Adult Intestinal Botulism

A very rare form of botulism, a rare acquired neuromuscular junction disease with descending flaccid paralysis caused by botulinum neurotoxins (BoNTs), and is due to intestinal colonization by Clostridium botulinum leading to toxin-mediated infection with toxemia.

Epidemiology

Exact prevalence is unknown. To date, about 20 cases have been reported.

Clinical description

The disease affects adults and older children. Clinical manifestations are similar to other forms of botulism (flaccid and symmetrical cranial nerve palsy, followed by symmetrical flaccid descending motor paralysis). Compared to foodborne botulism (see this term), the onset is generally gradual and less dramatic.
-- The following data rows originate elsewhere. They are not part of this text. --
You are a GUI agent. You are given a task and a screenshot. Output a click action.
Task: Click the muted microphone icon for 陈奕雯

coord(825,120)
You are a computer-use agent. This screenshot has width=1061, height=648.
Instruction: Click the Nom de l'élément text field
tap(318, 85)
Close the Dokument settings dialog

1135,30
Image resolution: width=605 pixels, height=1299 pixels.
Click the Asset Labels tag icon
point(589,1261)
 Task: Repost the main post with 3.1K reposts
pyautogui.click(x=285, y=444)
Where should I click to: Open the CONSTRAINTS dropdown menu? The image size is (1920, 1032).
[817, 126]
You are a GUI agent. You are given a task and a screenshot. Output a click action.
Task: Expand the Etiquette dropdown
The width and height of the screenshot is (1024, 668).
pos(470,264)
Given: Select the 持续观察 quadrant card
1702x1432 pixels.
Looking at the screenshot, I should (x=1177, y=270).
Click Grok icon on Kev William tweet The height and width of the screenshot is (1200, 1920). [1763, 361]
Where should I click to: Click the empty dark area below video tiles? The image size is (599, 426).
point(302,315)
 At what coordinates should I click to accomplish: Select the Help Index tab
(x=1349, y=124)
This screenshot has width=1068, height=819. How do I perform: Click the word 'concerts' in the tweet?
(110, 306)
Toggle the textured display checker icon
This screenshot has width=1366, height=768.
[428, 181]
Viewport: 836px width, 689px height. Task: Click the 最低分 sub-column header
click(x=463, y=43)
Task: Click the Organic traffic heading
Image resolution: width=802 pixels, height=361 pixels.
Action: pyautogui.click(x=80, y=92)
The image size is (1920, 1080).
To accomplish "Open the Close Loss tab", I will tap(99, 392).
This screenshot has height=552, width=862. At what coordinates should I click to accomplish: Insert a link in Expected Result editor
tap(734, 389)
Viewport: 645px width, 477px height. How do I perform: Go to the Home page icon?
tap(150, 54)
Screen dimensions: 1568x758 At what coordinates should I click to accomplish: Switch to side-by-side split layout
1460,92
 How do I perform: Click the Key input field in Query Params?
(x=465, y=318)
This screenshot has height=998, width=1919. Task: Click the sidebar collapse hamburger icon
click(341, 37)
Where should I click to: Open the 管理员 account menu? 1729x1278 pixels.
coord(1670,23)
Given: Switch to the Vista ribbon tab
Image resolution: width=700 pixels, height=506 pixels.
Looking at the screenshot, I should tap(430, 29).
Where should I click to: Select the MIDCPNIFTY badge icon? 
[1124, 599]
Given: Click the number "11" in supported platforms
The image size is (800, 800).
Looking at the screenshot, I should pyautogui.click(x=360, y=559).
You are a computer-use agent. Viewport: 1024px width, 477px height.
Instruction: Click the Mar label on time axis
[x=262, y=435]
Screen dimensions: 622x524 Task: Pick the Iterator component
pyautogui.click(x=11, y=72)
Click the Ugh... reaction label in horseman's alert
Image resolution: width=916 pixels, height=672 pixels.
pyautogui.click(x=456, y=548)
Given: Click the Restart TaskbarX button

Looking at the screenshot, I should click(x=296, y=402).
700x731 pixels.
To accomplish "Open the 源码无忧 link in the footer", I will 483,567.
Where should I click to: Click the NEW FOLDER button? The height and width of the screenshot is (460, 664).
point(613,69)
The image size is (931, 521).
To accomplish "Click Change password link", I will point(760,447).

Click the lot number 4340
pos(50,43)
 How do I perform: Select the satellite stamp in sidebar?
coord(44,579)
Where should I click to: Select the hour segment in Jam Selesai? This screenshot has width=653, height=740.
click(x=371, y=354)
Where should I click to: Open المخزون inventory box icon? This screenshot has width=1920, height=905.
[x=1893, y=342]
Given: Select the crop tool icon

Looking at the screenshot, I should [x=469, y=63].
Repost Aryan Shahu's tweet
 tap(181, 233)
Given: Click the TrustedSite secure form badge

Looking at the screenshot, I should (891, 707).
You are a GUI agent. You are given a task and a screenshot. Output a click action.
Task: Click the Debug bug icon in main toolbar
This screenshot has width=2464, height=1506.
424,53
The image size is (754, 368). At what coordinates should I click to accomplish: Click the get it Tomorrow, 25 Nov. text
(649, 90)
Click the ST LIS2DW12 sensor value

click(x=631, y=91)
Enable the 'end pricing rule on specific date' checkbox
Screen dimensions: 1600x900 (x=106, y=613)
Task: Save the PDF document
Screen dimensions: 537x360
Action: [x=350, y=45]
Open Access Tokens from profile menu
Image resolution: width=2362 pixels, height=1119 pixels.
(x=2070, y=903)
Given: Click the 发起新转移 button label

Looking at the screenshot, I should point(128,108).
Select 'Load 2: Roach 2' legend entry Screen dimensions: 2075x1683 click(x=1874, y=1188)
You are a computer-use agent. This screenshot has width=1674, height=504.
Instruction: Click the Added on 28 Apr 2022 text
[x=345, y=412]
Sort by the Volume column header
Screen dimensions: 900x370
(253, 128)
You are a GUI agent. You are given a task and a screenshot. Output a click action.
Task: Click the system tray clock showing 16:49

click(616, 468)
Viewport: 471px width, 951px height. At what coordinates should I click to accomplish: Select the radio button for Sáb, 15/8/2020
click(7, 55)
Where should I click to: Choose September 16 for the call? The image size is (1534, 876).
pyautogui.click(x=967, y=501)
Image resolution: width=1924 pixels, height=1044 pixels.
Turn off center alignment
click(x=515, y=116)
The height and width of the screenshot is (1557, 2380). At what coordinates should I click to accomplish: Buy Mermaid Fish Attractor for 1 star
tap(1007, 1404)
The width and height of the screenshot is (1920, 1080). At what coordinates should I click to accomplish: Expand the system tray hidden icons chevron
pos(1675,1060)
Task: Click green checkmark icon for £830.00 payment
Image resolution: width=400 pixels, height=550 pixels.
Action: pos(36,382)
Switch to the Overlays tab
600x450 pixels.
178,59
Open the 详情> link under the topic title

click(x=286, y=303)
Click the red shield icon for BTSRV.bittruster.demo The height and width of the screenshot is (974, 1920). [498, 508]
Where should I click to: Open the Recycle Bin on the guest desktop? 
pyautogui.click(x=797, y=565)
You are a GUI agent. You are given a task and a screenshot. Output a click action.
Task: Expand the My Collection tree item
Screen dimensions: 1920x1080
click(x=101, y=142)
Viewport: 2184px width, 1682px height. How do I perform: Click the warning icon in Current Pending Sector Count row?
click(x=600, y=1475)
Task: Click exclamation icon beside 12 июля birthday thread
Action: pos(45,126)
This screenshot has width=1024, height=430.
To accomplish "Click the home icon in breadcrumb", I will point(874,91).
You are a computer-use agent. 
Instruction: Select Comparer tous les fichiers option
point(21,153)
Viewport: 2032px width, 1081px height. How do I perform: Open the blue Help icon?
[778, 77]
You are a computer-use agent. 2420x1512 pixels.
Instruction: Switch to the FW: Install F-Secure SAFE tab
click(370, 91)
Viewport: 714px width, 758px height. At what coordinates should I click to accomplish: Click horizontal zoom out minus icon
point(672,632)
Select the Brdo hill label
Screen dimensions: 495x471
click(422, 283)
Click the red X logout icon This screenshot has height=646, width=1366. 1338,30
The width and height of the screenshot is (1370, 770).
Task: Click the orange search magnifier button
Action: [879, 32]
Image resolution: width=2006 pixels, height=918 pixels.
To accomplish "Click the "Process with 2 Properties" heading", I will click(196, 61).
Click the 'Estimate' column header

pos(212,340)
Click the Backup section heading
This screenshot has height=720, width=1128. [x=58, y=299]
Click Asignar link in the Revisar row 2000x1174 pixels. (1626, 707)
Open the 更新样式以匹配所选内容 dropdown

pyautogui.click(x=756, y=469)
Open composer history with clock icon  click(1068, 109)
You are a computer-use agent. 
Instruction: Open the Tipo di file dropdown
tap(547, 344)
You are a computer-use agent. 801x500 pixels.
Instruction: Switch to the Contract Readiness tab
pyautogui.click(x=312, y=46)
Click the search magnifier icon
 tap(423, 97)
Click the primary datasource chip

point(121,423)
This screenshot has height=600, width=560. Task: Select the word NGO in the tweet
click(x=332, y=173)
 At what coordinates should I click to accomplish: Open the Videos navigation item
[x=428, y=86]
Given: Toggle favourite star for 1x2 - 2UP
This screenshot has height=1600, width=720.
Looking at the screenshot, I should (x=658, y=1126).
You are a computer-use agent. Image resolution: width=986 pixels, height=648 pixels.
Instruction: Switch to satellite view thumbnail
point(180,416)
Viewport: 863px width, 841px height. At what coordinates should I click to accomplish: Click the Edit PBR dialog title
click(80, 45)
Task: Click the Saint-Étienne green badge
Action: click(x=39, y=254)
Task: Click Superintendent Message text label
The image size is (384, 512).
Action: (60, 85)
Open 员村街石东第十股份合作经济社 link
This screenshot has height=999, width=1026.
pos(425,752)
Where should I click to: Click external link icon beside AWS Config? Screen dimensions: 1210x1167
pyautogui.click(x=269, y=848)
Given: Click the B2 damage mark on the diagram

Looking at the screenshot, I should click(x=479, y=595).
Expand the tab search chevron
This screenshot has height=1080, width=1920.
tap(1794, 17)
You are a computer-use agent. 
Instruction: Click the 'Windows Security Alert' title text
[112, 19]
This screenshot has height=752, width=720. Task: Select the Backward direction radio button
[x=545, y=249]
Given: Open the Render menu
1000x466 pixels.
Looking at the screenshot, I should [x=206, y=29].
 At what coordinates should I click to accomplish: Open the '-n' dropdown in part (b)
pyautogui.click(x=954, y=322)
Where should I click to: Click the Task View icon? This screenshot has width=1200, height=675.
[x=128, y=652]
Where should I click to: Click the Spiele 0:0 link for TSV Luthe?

In some cases, diarrhea due to C. difficile co-infection has been reported.

Etiology

The disease results from prolonged intestinal absorption of small quantities of BoNTs produced in situ by C. botulinum type A and B, or rarely by C.botulinum type C (one case) or by neurotoxigenic strains of C. baratiitype F or C. butyricum type E, that can temporarily colonize the intestinal tract. Colonization is generally associated with anatomical abnormalities of the gastrointestinal tract or alteration of protective endogenous microflora by broad-spectrum antibiotics following inflammatory intestinal disease or surgery. Some patients who underwent laparotomy for suspected appendicitis have shown worsening paralysis probably due to the post-surgical antibiotic therapy. Presence of Meckel's diverticulum may be a predisposing factor for intestinal colonization by C. butyricum.

Diagnostic methods

Diagnosis is based on clinical presentation. Confirmation of adult intestinal botulism is based on the detection of BoNTs in serum and stools. In addition, stools can be screened for BoNT-producing Clostridia. Diagnosis is also performed by demonstration of prolonged excretion of microorganisms and toxin in the stool in patients with sporadic botulism and no known contaminated food or wound.

Differential diagnosis

Differential diagnosis includes myasthenia gravis, Guillain-Barré syndrome (Miller Fisher syndrome), Lambert-Eaton syndrome and foodborne and wound botulism (see these terms).

Management and treatment

The antitoxin therapy must be associated with supportive care in an intensive care unit (ICU). Equine antitoxin treatment for adults has a half-life of 5-8 days. In Europe, the formulation currently available for adults is trivalent (anti A, B, E). A heptavalent (anti A to G) product is also available. In the USA, a bivalent (anti A, B) and a monovalent (anti E) antitoxin are available. Antibiotic therapy is ineffective on the toxin action and can exacerbate the neuromuscular blockade, but it is useful when secondary infections are present. In the severe forms, respiratory failure and paralysis may require ventilation for weeks as well as intensive care.

Prognosis

When treatment is administered early and with appropriate intensive care, the prognosis is generally good, no long-term side effects have been observed, and death resulting from respiratory failure is extremely rare. Complications can occur during hospitalization including nosocomial adverse events.